Я огляделся и двинулся к куче сухой листвы, что лежала в окружении нескольких фрагментов пола. Даргул погиб, раздавив одного из асмодерианцев. Проклятие тленного клинка сожрало этого карликового оок живьем. Я не смог сдержать тяжелого вздоха. Возможно, я бы даже пустил слезу, если бы еще помнил то чувство… Несколько листиков рассыпались прахом, и в затихающем свете керосинового пламени что-то тускло блеснуло. Я просунул руку в растительные останки и вынул оттуда семя. Крупное, величиной с персиковую косточку, но гладкое, покрытое толстой прочной шкуркой, это семечко пульсировало у меня на ладони, и я чувствовал, насколько оно важно! Даргул успел прибегнуть к призрачному шансу!
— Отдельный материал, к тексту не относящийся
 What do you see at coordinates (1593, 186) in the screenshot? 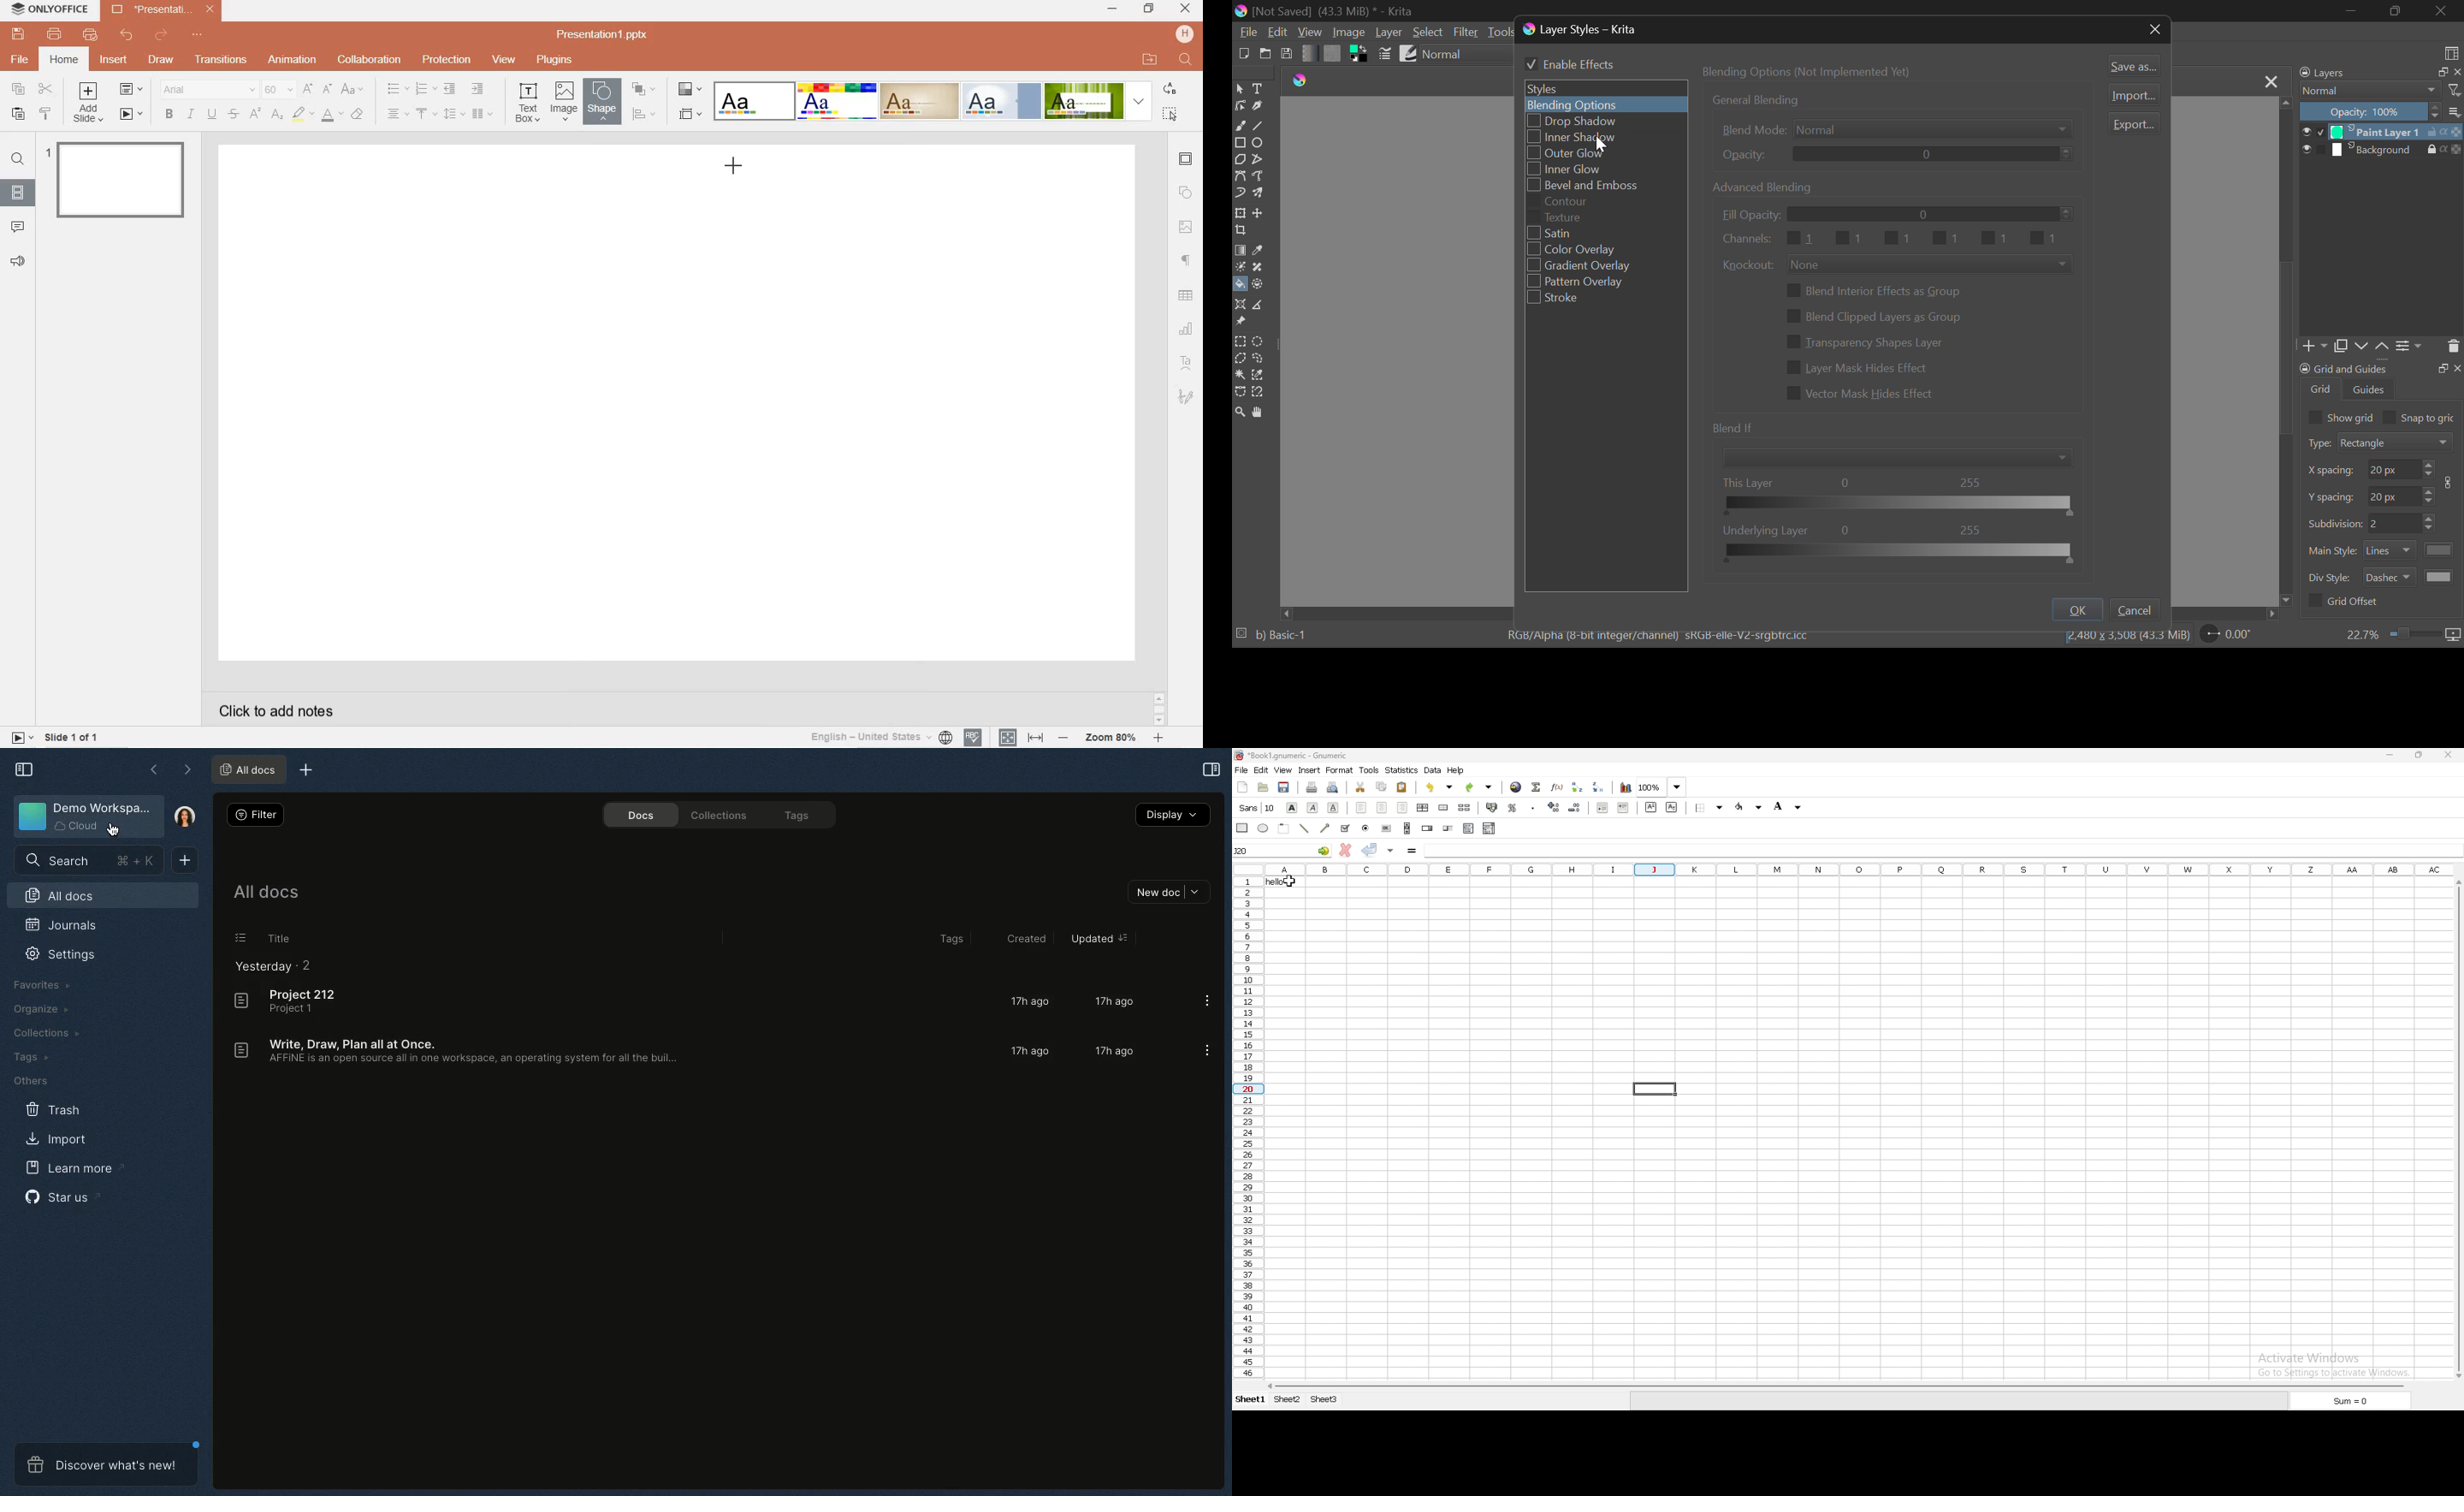
I see `Bevel and Emboss` at bounding box center [1593, 186].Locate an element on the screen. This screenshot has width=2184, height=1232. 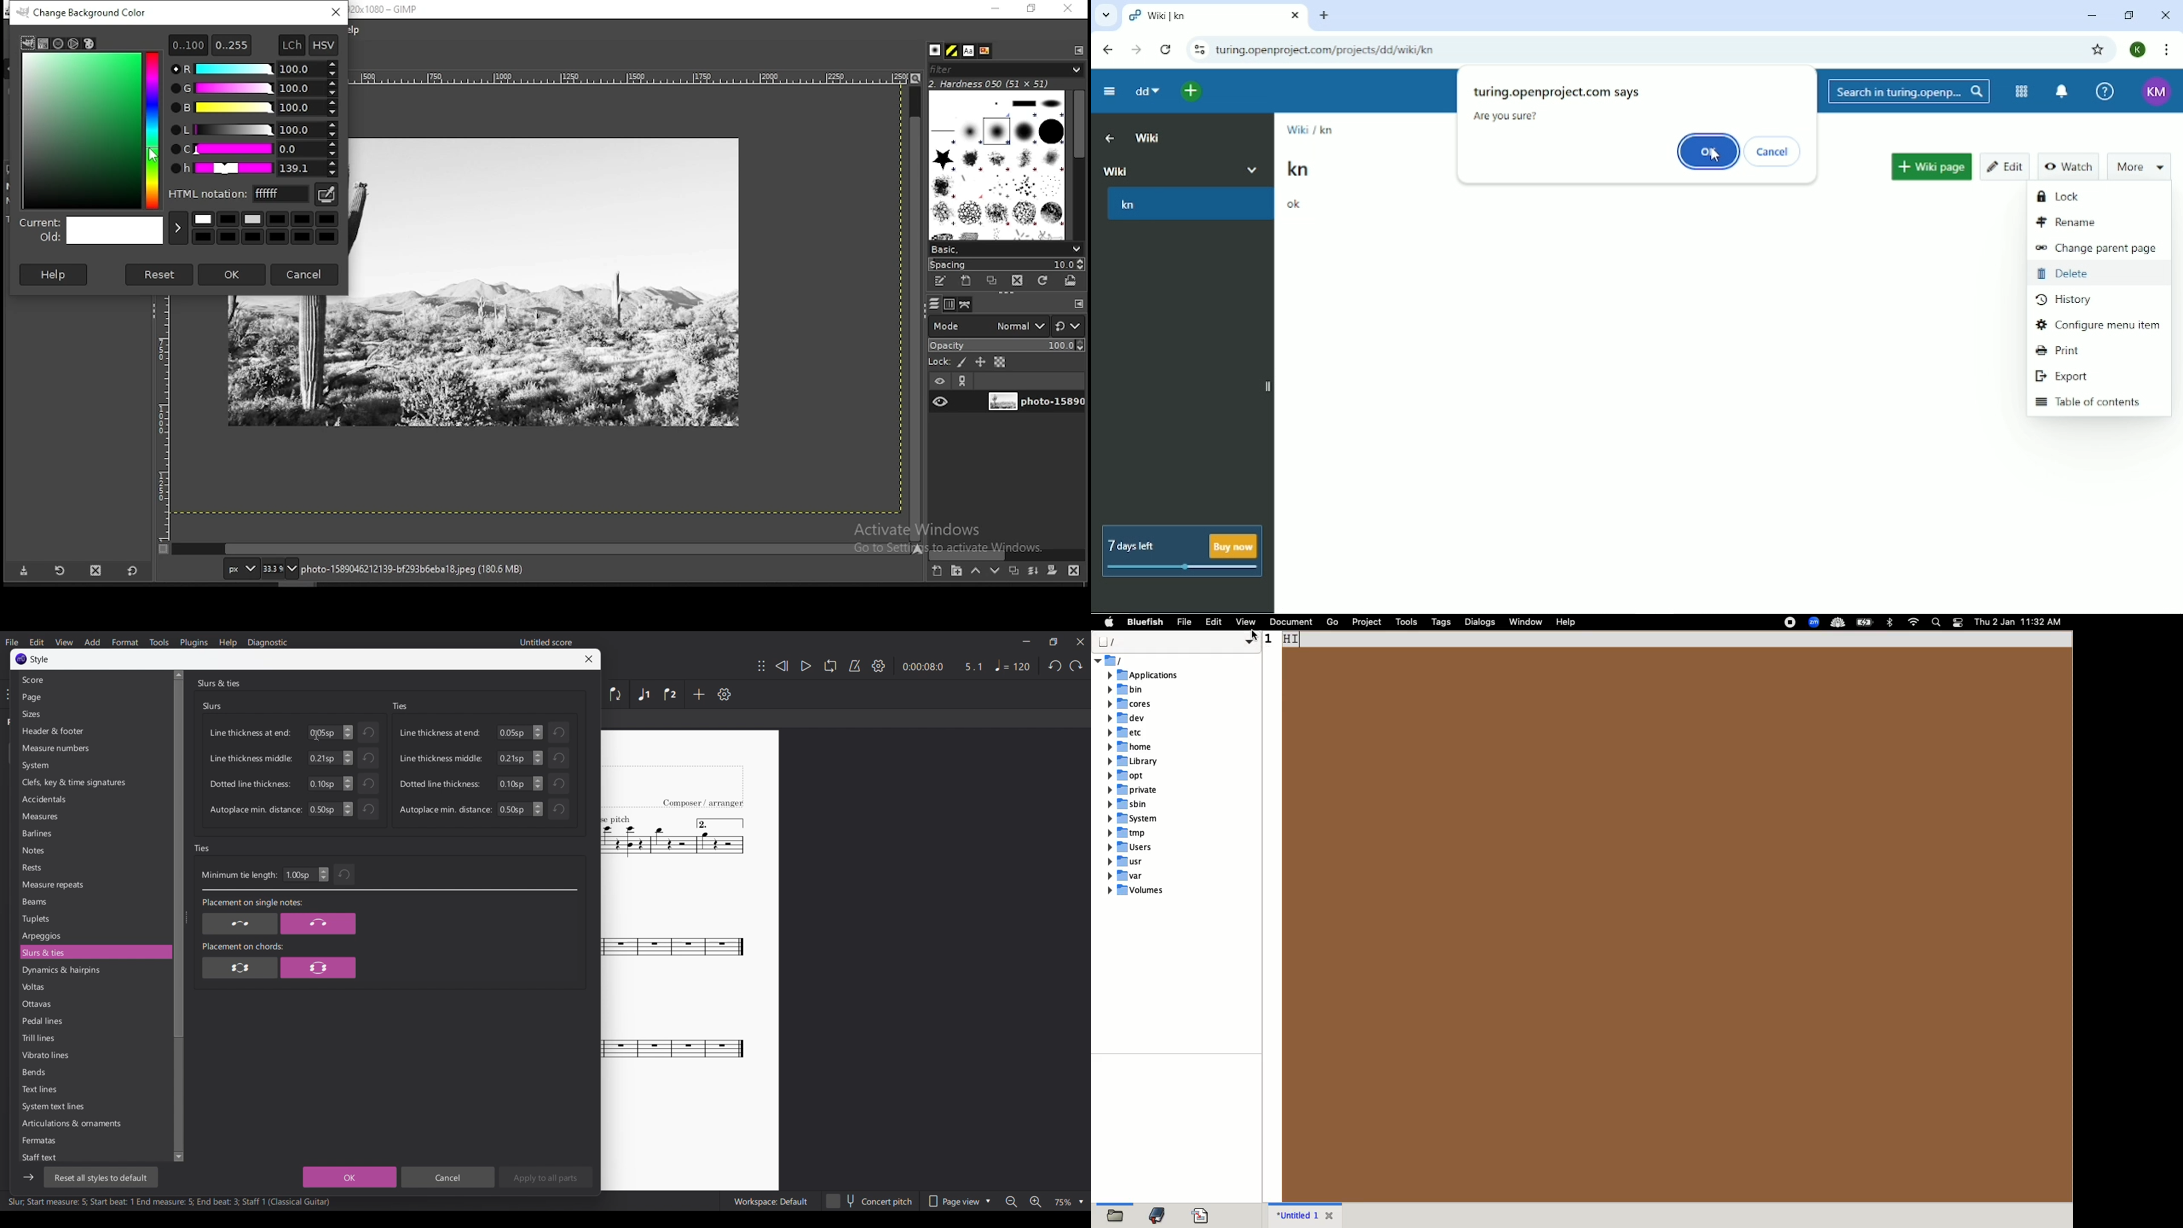
palette is located at coordinates (89, 43).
— Кто-нибудь! Мне нужен свет! Остались еще целые лампы?
— Бри! — послышался голос Инчиваля.
— Алфина, Бри! О чем ты думаешь?!
Мой друг очнулся на руках у Себастины и теперь смотрел на меня с таким осуждением, которого прежде я не встречал у него. Я забыл о старой кобре, я забыл об искалеченном теле, пока переживал этот кошмар! Как я мог?! Бросившись к ней, я на бегу выбросил саблю и подхватил тяжелый длинный меч. Тленный клинок перерубил цепь на раз, и бабка упала в мои объятия. Она оказалась невероятно легкой, почти невесомой, и очень, очень холодной. Раны, нанесенные ей мучителем, не оставили надежд на выживание, но Алфина л’Мориа — тэнкрис и обладает огромной волей к жизни!
— Бабушка? Это я, Бриан.
Я был уверен, что она вот-вот должна умереть, слишком страшно выглядела рана на груди, откуда торчал крюк. Я не осмелился вырвать его, боясь, что старуха умрет мгновенно, хотя, возможно, это было бы милосерднее! Но старая кобра вновь оставила позади любые сомнения. Она открыла глаза, и мне показалась, что за пеленой предсмертных мук она меня узнала…
— Чудовище…
— Да.
— Это чудовище… погубило ее… Это чудовище… погубило мою девочку…
— Ах вот ты о чем.
— Бриан.
— Узнала?
— Прости меня.
— Прощаю.
— Нет… ты не знаешь, за что прощаешь… так нельзя. Подними мою руку… Нет сил.
Я взял сухую тонкую руку Алфины.
— К лицу, Бриан…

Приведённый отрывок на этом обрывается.